8. A method for generating engineering programs for one or more engineering objects in a technical facility, comprising: The processing unit receives a set of programming blocks associated with one or more engineering objects in the technical facility; The processing unit receives the set of expected key performance indicators associated with the set of programming blocks; as well as The processing unit generates an ontology schema for the set of programming blocks, wherein the ontology schema includes information about the relationship between the set of variables and the set of key performance indicators. The variable set corresponds to each programming block in the programming block set, and The set of key performance indicators is associated with the set of programming blocks, and the key performance indicators are key performance indicators implemented by the one or more engineering objects; The processing unit analyzes the ontology pattern associated with the set of programming blocks; as well as The processing unit generates a first engineering program associated with the technical facility by modifying a set of programming blocks, wherein The first engineering program is generated based on the analysis of the ontology schema, and The first engineering procedure has several key performance indicators that match the received set of expected key performance indicators.
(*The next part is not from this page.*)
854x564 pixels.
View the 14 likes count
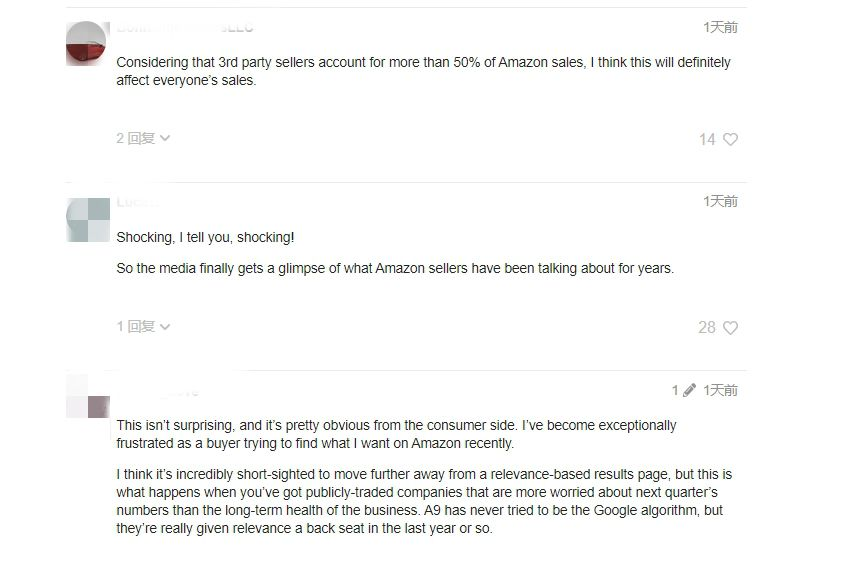707,139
9. The method of claim 8, further comprising: The processing unit receives user requests for optimizing the set of programming blocks; The processing unit determines the optimal set of key performance indicators for one or more engineering objects. as well as The processing unit generates a second engineering program associated with the technical facility by modifying a set of programming blocks, wherein The second engineering program is generated based on the analysis of the ontology schema, and The second engineering procedure has multiple key performance indicators that match the optimal set of key performance indicators.
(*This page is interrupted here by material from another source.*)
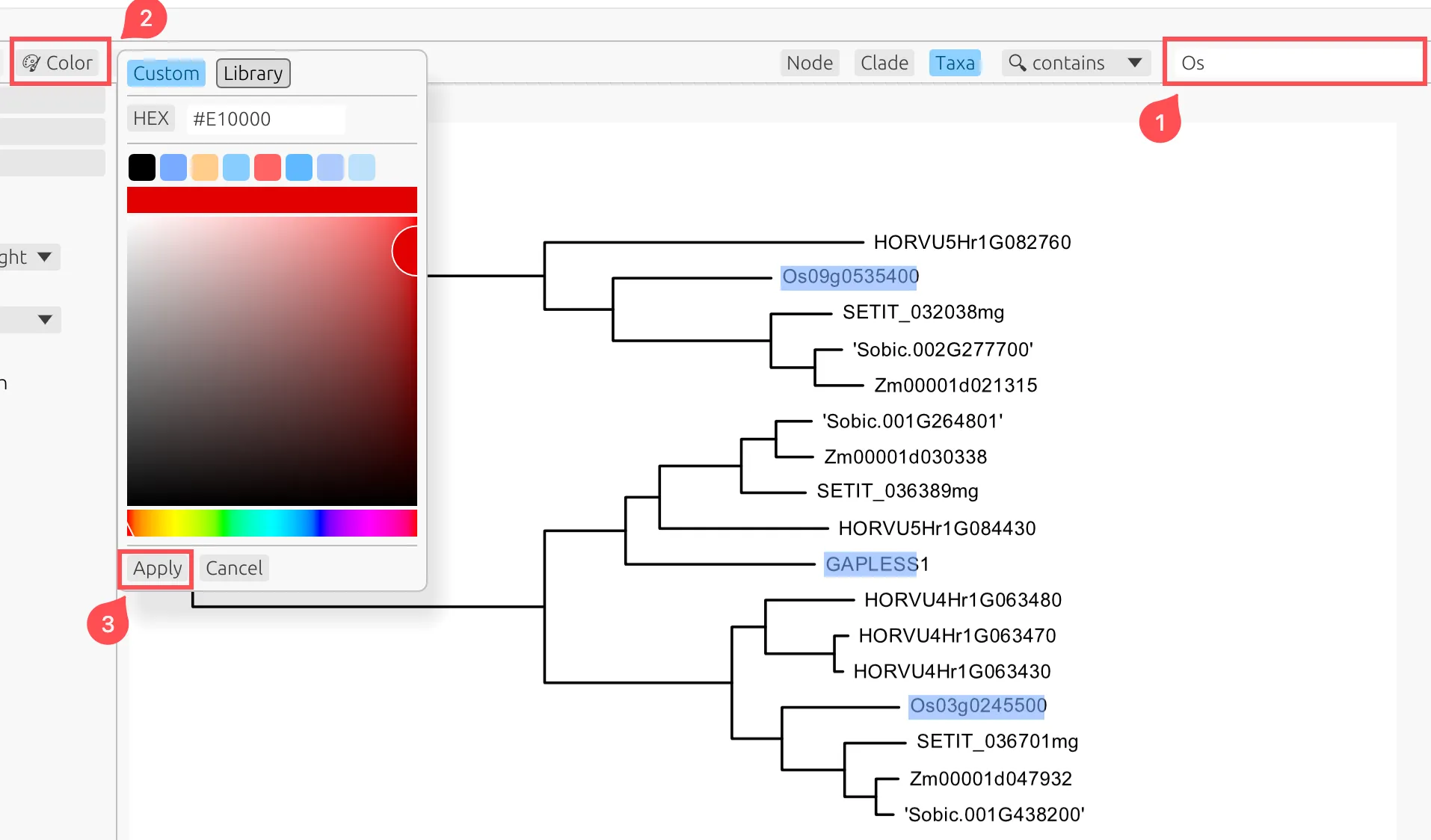Click the HEX color value field
This screenshot has width=1431, height=840.
tap(265, 119)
10. The method of claim 8, further comprising: The processing unit detects a decrease in one or more key performance indicators associated with the set of programming blocks; as well as The processing unit generates a third engineering program associated with the technical facility by modifying a set of programming blocks, wherein... The third-party engineering program is generated based on the analysis of the ontology schema, and The third engineering procedure compensates for a decrease in one or more key performance indicators detected in relation to the set of programming blocks.

11. The method of claim 8, wherein the ontology schema is a knowledge graph-based representation comprising multiple layers, and The plurality of layers includes: The first knowledge layer includes knowledge related to the industrial sector of technological facilities. The second knowledge layer indicates the relationships between sets of variables within each programming block of the industrial domain and programming block set. The third knowledge layer indicates the relationships between multiple key performance indicators associated with the set of programming blocks and the sets of variables within each block of the set of programming blocks, as well as... The fourth knowledge layer indicates the object behavior model associated with multiple engineering objects in the technical facility.

12. An engineering system for generating engineering programs for one or more engineering objects in a technical facility, wherein the engineering system comprises: One or more processors; and A memory coupled to the one or more processors, wherein the memory includes an automation module stored in the form of machine-readable instructions executable by the one or more processors, wherein the automation module is capable of performing the method according to any one of claims 1-11.

13. An industrial environment, comprising: The engineering system as described in claim 12; Technical facilities including one or more physical components; as well as One or more client devices are coupled to an engineering system via a network communication, wherein the engineering system is configured to perform the method according to any one of claims 1 to 11.

14. A computer program product storing machine-readable instructions that, when executed by one or more processors, cause the processors to perform the method according to any one of claims 1-11.